• [Records to use]
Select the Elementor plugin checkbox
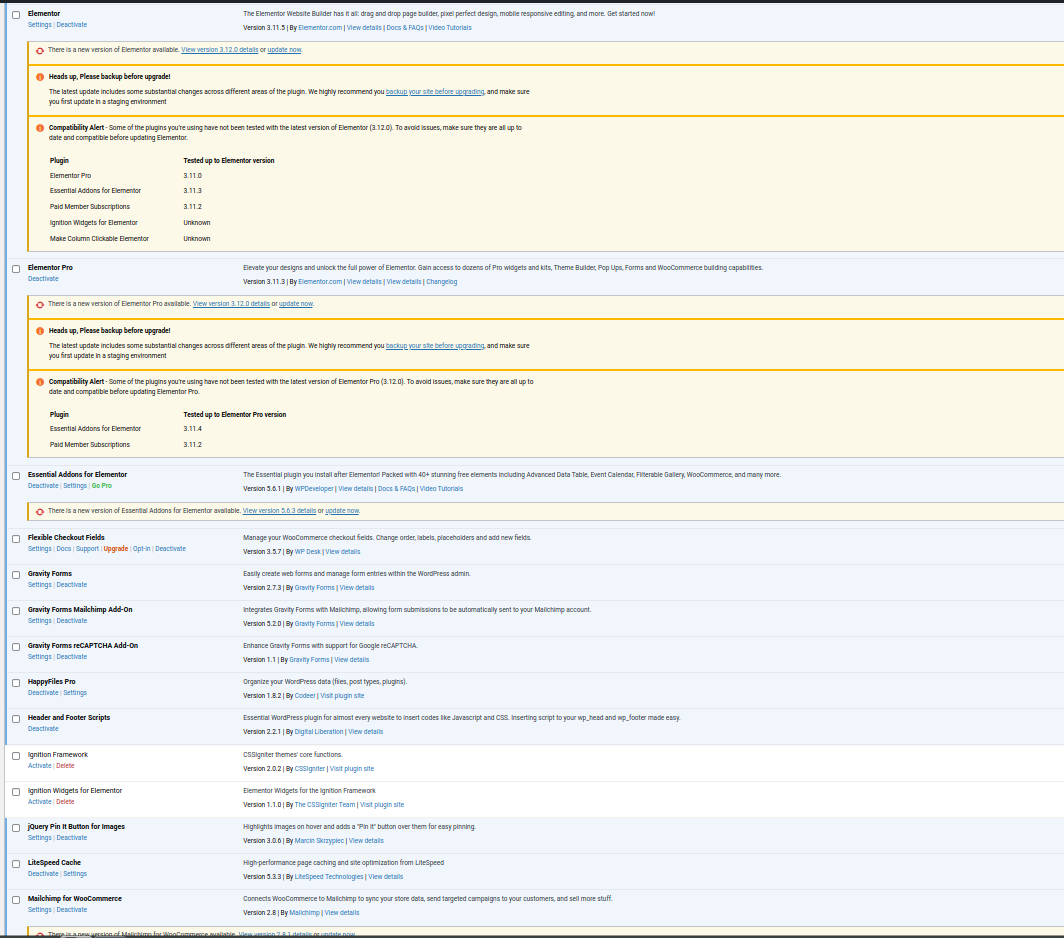The image size is (1064, 938). (16, 15)
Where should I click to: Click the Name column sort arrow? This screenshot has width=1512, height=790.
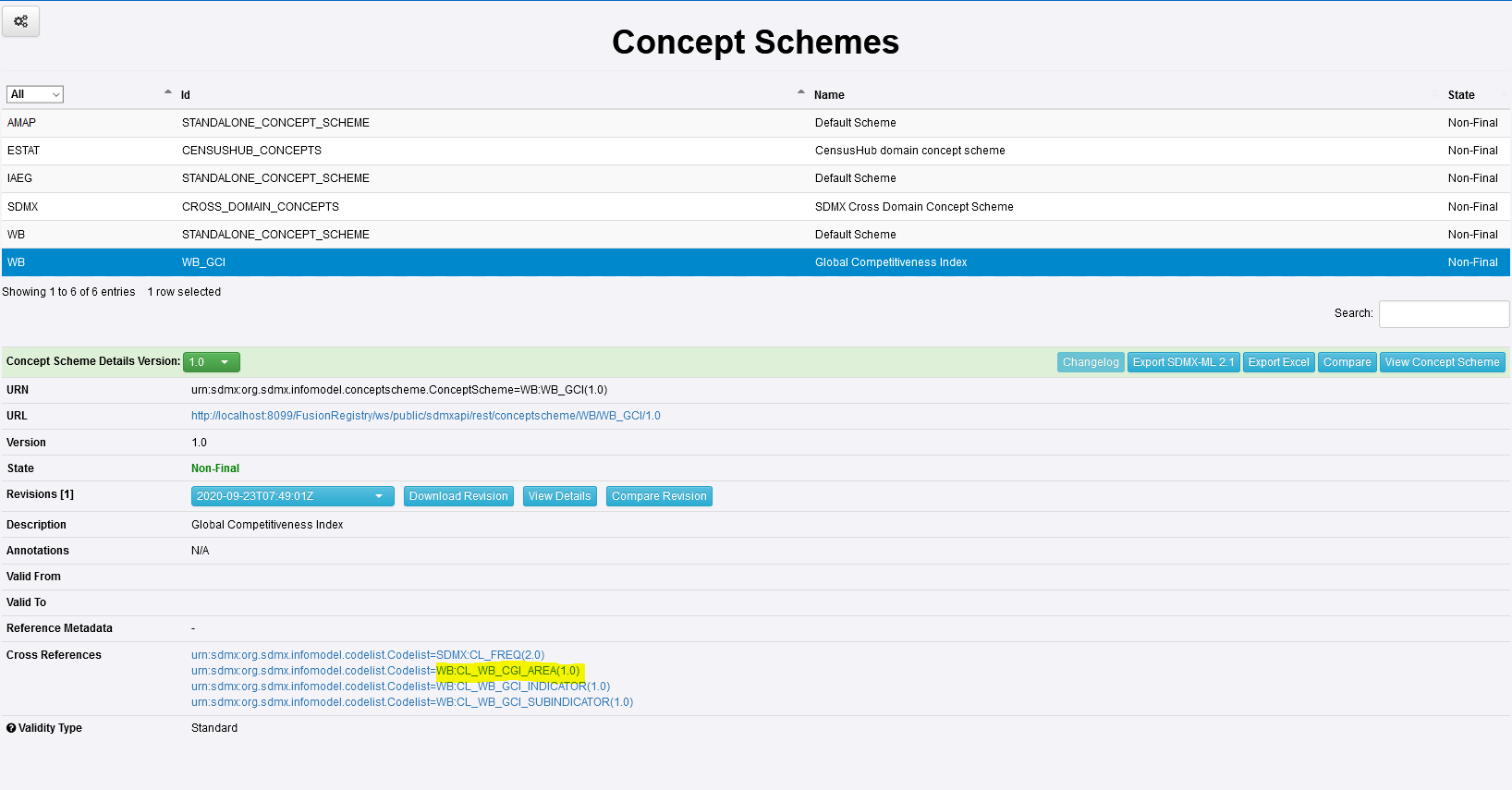(x=800, y=92)
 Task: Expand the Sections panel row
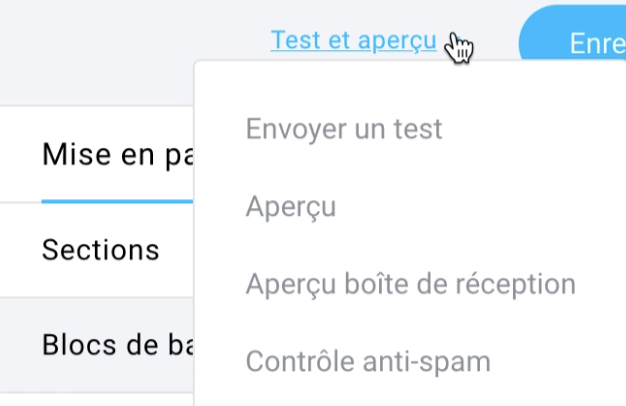click(97, 250)
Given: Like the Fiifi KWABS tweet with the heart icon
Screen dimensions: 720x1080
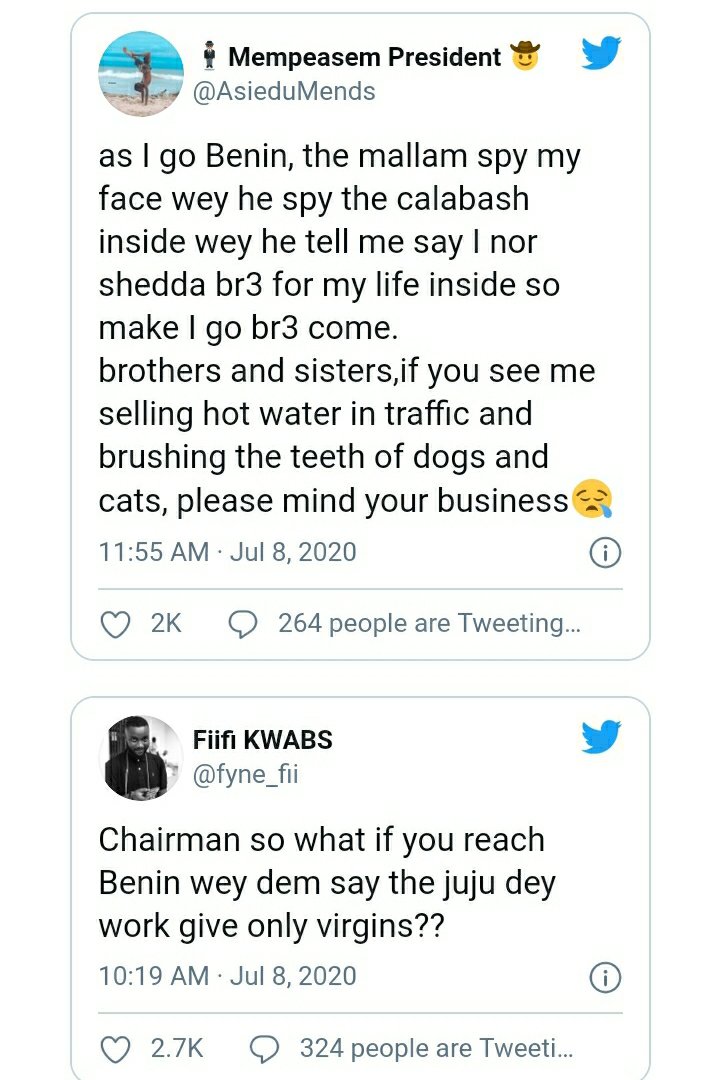Looking at the screenshot, I should 117,1048.
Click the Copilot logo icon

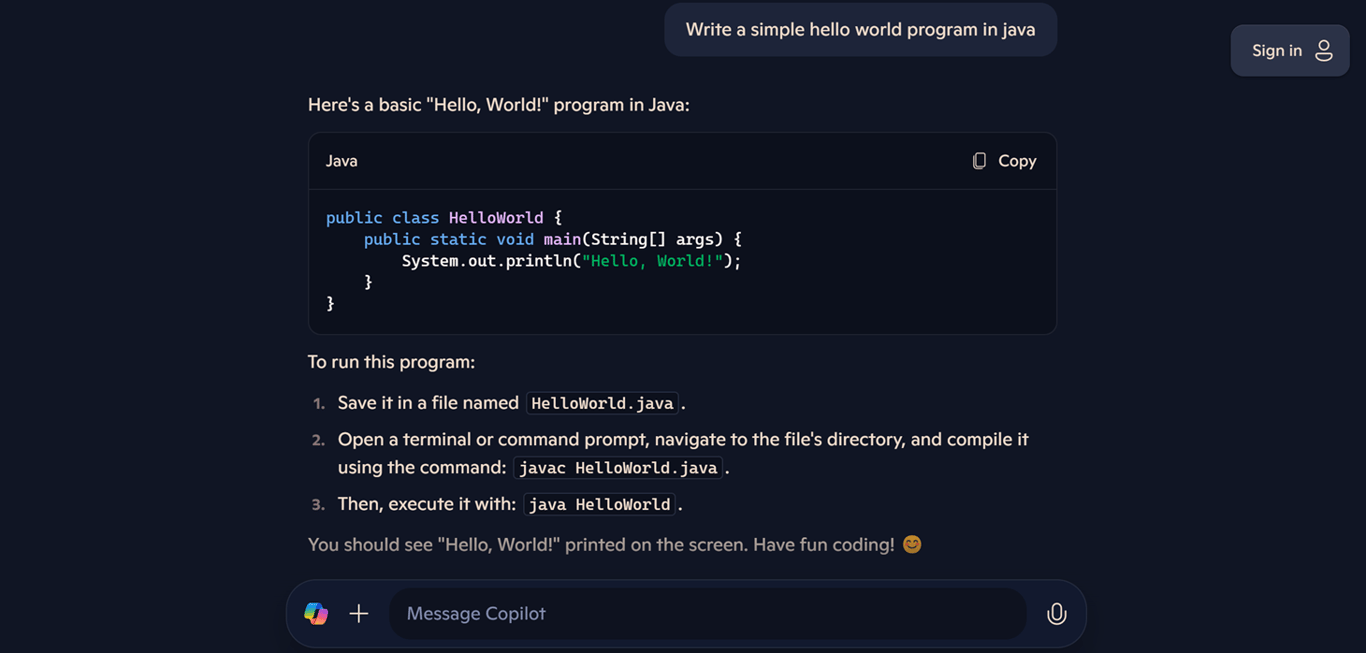(x=316, y=613)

• [Work to complete] Rewrite the text lines of the material above as a JSON list of strings, one string per line, in order and without blank lines. Leave the pictures out.

• [Answer to this exercise]
[
  "Select the Elementor plugin checkbox",
  "The image size is (1064, 938). (16, 15)",
  "Where should I click to: Click the Name column sort arrow? This screenshot has width=1512, height=790.",
  "(x=800, y=92)",
  " Task: Expand the Sections panel row",
  "click(97, 250)",
  "Given: Like the Fiifi KWABS tweet with the heart icon",
  "Screen dimensions: 720x1080",
  "Looking at the screenshot, I should 117,1048.",
  "Click the Copilot logo icon",
  "(x=316, y=613)"
]